B.C.’s first breeding bird atlas is now online, thanks in part to five years of volunteer surveys by Haida Gwaii birders.

Anyone who visits birdartlas.bc.ca will quickly find photos, descriptions, maps, and population counts for the 320 bird species that raise young in B.C., including several with special links to Haida Gwaii.

“It’s quite a breakthrough, really,” says Margo Hearne, a long-time Masset birder best known for her work to restore tidal waters to the Delkatla Wildlife Sanctuary.

Hearne was one of over a dozen local volunteers who took part in atlas surveys, a list that included Langara Island lighthouse keepers and visiting naturalists working from sailboats in Gwaii Haanas.

Speaking at the Delkatla Nature Centre, where she and a friend were setting up a new display, Hearne said the most exciting part of the atlas surveys was discovering new nesting sites, and seeing that birds are still raising young in known ones.

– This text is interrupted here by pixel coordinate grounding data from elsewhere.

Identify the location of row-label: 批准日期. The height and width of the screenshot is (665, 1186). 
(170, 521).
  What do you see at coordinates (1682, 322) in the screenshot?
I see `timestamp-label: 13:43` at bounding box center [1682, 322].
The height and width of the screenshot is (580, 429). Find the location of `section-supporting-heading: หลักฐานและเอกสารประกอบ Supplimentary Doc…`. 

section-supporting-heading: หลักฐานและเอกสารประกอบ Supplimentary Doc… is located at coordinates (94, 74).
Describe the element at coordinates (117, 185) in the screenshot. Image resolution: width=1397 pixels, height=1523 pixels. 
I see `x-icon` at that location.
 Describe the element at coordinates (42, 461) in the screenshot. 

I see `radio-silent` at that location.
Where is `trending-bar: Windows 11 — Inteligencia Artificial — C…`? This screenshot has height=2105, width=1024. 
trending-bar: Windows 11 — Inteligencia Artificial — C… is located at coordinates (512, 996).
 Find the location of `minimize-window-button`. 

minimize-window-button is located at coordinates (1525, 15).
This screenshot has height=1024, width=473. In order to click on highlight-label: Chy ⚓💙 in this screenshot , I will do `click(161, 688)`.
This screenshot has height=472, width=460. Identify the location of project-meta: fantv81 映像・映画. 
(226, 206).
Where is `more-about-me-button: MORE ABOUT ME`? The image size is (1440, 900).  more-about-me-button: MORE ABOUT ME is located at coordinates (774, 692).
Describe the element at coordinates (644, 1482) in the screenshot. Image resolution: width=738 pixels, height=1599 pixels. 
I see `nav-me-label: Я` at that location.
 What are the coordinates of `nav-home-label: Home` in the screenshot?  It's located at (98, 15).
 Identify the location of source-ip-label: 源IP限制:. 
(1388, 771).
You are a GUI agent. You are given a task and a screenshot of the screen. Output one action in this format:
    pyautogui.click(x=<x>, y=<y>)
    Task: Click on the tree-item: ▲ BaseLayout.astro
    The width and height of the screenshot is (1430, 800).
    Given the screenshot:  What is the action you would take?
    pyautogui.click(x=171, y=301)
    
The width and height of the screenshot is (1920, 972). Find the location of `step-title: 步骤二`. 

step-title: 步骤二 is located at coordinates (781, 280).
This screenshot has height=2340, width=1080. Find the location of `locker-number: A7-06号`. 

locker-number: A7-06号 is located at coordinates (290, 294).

“We loved the place up on White Creek in the muskeg meadows,” she said, recalling how she and her husband Peter Hamel found sandhill cranes, red-throated loons, and sooty grouse with nests or chicks by the bog lakes.

For two days, Hearne and Hamel also got to explore the islets and small estuaries along Masset Inlet from Oliver Bell’s boat.

“We saw bears grazing on the side of the river, in the green swath,” she said.

“We saw nesting barrow’s goldeneyes with young, and on the islets there were oystercatcher chicks—it was just a fabulous experience to find them.”

The last time anyone surveyed nesting birds along Masset Inlet was 25 years ago, Hearne said, plenty of time for logging or invasive rats and raccoons to hurt their numbers.

“The fact these oyster catchers still had chicks there was quite marvellous,” she said.

Already, dozens of researchers have used data from the Breeding Birds of British Columbia—it includes some 630,000 records from 1,300 volunteers.

But Hearne hopes the biggest impact of the atlas is on habitat conservation.

“Once you know where the birds are nesting, you have to be conscious when you’re doing any work,” she said, noting that birds are easily disturbed when nesting, especially after they have invested more than a few days incubating their eggs.

“They’re like all of us—they don’t like things to alter, because it’s seen as a threat.”

The atlas is also unique, said Hearne, because unlike most conservation research, it was not done for industry.

“This is done, I think, from a purely research and education perspective—just to find out what’s there,” she said.

Even after more than 30 years of birding here—a hobby she started while working as a fisher—Hearne said she has only scratched the surface.

“You never give up with birds,” she said. “You’re always learning, discovering new nesting sites, confirming new nesting species.”

“To walk the whole west coast and explore it, I mean, it takes a lifetime.”